**Exercise goal**
For this exercise, repeat exactly the lines below starting at the line holding "Screen dimensions: 820x745" and ending at the line holding "the CRC Check", both included, with no extra lines and no pictures.

**Recorded data**
====================
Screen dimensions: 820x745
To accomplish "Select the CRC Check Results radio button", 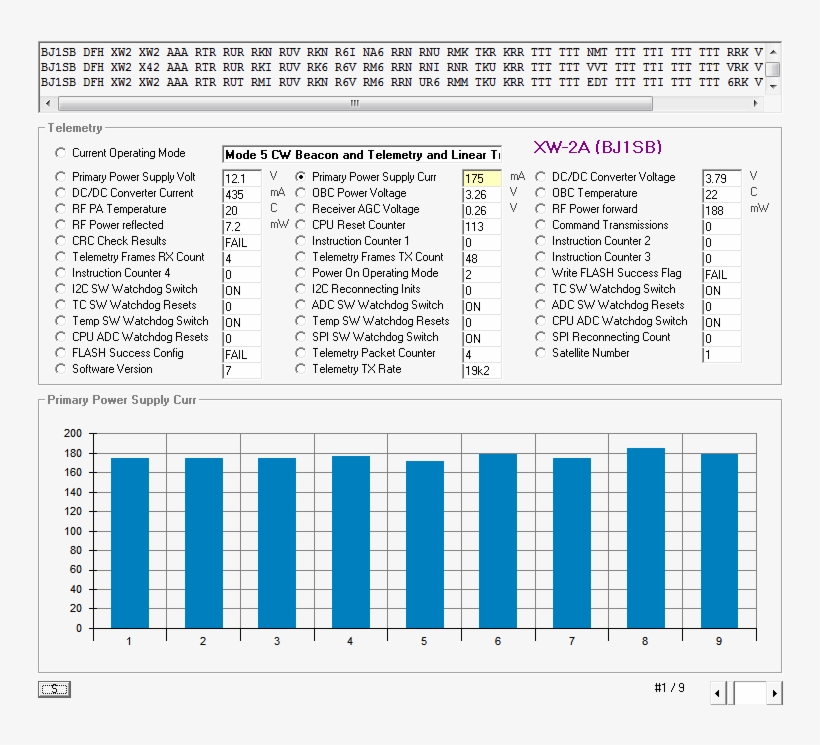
====================
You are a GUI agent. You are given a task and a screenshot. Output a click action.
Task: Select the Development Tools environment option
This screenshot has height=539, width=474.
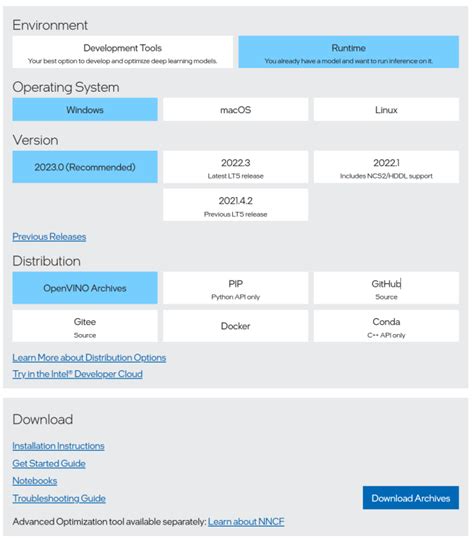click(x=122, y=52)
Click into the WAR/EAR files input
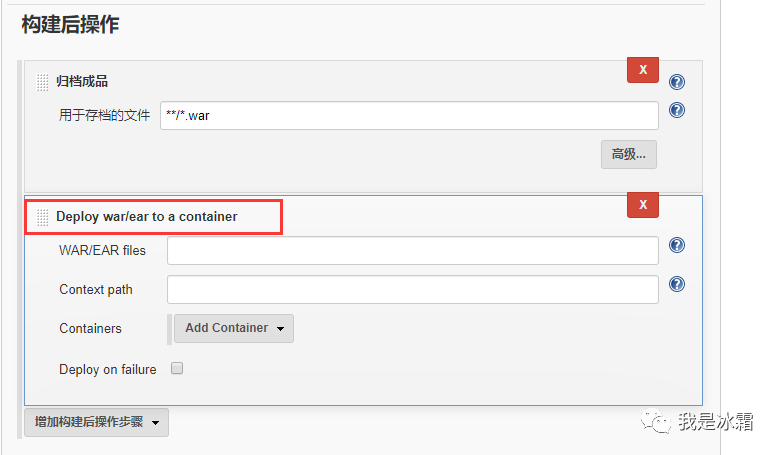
====================
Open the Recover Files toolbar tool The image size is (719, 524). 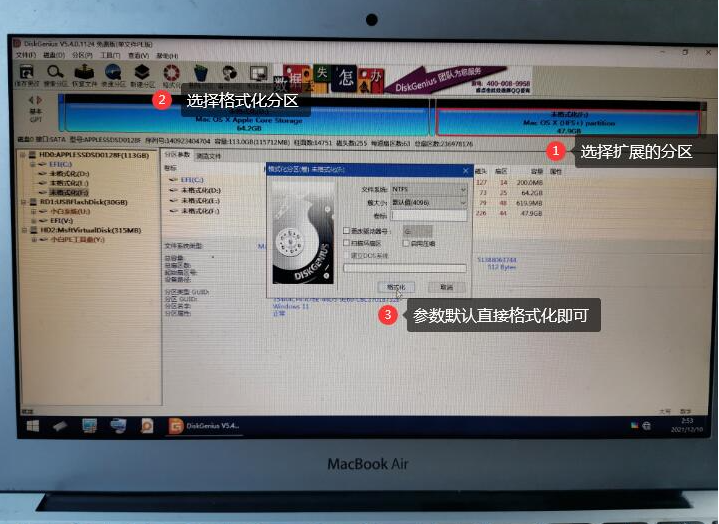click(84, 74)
====================
**Answer for this exercise**
Screen dimensions: 820x745
To accomplish "Select the CRC Check Results radio button", 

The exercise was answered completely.